Source records:

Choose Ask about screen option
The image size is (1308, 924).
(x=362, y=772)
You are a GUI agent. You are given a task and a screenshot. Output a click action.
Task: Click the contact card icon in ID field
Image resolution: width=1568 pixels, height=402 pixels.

Do this: Put the lines of these entries into a numbered list, leaving out any blank lines.

Full answer:
1. Choose Ask about screen option
2. The image size is (1308, 924).
3. (x=362, y=772)
4. You are a GUI agent. You are given a task and a screenshot. Output a click action.
5. Task: Click the contact card icon in ID field
6. Image resolution: width=1568 pixels, height=402 pixels.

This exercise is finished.